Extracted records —
^^^^
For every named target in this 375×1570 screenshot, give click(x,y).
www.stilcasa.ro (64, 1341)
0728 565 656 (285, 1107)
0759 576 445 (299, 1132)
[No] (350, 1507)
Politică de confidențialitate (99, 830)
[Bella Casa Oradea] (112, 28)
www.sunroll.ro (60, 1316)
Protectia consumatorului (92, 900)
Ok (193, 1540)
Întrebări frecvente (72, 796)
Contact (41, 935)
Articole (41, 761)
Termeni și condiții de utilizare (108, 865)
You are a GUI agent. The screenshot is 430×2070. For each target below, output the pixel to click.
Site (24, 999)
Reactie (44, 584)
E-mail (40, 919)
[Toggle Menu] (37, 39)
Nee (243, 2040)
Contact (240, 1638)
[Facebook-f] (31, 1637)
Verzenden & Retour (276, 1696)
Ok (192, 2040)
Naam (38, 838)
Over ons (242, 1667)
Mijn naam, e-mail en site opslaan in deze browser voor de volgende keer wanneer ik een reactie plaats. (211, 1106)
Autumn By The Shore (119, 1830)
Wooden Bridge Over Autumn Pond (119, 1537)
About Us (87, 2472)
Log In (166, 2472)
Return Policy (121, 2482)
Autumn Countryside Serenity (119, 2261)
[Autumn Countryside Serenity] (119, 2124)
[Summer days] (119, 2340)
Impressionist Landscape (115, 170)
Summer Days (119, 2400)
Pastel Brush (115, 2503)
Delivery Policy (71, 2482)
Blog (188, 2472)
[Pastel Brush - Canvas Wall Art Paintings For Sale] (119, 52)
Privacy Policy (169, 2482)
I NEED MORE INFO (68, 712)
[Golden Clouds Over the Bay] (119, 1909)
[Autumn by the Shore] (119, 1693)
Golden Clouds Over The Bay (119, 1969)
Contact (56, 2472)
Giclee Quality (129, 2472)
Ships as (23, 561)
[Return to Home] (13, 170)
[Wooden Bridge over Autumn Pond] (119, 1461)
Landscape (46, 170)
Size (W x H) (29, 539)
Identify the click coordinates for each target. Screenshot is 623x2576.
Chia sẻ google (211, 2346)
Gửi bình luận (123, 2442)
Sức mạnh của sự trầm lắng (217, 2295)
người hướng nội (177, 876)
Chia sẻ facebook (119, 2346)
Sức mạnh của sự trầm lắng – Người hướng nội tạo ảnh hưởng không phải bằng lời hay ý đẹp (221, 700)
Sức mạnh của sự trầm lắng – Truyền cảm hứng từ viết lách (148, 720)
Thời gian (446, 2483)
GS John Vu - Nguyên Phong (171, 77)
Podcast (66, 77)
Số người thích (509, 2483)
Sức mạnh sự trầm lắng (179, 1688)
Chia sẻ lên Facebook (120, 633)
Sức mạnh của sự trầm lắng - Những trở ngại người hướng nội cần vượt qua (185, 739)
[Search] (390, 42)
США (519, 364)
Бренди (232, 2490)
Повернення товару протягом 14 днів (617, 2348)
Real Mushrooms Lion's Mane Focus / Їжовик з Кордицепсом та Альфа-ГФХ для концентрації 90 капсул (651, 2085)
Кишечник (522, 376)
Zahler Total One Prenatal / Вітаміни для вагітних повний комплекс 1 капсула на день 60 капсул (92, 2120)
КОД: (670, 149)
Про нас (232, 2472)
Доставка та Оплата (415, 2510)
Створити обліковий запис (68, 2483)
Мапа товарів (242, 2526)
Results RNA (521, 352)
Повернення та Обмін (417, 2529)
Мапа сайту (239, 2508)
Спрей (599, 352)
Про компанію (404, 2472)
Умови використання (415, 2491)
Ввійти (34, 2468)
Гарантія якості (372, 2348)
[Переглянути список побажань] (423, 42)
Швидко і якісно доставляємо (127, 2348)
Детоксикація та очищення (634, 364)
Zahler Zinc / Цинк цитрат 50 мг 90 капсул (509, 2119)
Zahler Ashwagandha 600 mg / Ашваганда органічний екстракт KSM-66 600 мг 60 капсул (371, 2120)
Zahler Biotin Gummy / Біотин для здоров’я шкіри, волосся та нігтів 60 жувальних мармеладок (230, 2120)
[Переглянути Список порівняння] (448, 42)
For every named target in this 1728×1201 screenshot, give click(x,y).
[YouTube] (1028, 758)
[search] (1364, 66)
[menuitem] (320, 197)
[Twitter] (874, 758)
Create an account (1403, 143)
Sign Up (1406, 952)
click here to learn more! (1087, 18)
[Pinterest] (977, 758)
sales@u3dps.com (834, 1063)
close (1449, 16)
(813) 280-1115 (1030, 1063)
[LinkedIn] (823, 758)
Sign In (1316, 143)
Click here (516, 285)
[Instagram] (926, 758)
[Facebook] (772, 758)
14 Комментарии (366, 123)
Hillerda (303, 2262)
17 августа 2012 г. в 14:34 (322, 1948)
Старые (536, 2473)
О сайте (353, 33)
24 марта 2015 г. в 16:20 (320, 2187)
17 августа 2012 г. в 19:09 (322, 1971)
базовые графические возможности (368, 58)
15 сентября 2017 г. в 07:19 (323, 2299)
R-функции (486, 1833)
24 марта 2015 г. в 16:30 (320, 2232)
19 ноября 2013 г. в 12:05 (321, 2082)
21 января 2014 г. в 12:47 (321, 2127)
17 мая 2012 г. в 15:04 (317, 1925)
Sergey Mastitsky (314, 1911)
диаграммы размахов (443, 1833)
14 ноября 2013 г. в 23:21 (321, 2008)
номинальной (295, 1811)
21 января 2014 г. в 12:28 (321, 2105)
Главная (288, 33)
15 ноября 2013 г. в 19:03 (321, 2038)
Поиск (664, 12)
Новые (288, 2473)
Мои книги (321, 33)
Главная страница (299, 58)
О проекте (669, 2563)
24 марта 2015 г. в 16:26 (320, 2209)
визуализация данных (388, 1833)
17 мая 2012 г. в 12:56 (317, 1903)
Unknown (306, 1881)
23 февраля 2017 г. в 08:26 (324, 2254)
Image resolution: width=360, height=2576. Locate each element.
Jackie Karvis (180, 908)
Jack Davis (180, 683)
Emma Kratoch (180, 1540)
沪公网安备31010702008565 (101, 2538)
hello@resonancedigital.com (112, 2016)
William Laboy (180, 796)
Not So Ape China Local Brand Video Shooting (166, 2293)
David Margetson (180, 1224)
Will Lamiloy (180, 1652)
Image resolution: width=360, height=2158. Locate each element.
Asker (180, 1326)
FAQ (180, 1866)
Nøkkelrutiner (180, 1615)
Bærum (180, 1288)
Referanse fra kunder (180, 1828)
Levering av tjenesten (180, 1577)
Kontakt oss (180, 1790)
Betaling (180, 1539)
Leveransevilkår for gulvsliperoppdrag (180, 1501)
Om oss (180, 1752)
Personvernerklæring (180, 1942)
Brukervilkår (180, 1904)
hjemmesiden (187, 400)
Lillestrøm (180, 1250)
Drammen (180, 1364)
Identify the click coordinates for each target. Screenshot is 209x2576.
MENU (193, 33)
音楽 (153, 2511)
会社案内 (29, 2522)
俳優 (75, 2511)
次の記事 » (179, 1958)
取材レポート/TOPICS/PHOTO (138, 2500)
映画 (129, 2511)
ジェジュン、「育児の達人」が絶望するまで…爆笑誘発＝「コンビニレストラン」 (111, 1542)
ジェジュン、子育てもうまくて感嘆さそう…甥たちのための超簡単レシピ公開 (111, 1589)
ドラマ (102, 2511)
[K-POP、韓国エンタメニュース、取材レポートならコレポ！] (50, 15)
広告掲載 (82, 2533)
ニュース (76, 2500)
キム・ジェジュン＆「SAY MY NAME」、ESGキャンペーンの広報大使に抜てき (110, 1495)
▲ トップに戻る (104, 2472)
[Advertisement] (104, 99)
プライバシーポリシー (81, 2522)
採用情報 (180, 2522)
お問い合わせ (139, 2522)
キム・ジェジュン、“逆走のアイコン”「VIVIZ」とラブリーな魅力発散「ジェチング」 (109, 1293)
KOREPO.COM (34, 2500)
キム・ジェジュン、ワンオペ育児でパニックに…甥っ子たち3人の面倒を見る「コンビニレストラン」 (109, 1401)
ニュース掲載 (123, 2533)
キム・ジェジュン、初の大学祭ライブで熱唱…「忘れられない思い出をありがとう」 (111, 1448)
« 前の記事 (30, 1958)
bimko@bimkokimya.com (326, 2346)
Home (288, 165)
^^^^
What you have to do —
Between the first line of the entries above and the line with "Mijn naam, e-mail", both included, copy every line exactly and nothing outside that range.

Solution to this task —
For every named target in this 375×1570 screenshot, give click(x,y).
www.stilcasa.ro (64, 1341)
0728 565 656 (285, 1107)
0759 576 445 (299, 1132)
[No] (350, 1507)
Politică de confidențialitate (99, 830)
[Bella Casa Oradea] (112, 28)
www.sunroll.ro (60, 1316)
Protectia consumatorului (92, 900)
Ok (193, 1540)
Întrebări frecvente (72, 796)
Contact (41, 935)
Articole (41, 761)
Termeni și condiții de utilizare (108, 865)
You are a GUI agent. The screenshot is 430×2070. For each target below, output the pixel to click.
Site (24, 999)
Reactie (44, 584)
E-mail (40, 919)
[Toggle Menu] (37, 39)
Nee (243, 2040)
Contact (240, 1638)
[Facebook-f] (31, 1637)
Verzenden & Retour (276, 1696)
Ok (192, 2040)
Naam (38, 838)
Over ons (242, 1667)
Mijn naam, e-mail en site opslaan in deze browser voor de volgende keer wanneer ik een reactie plaats. (211, 1106)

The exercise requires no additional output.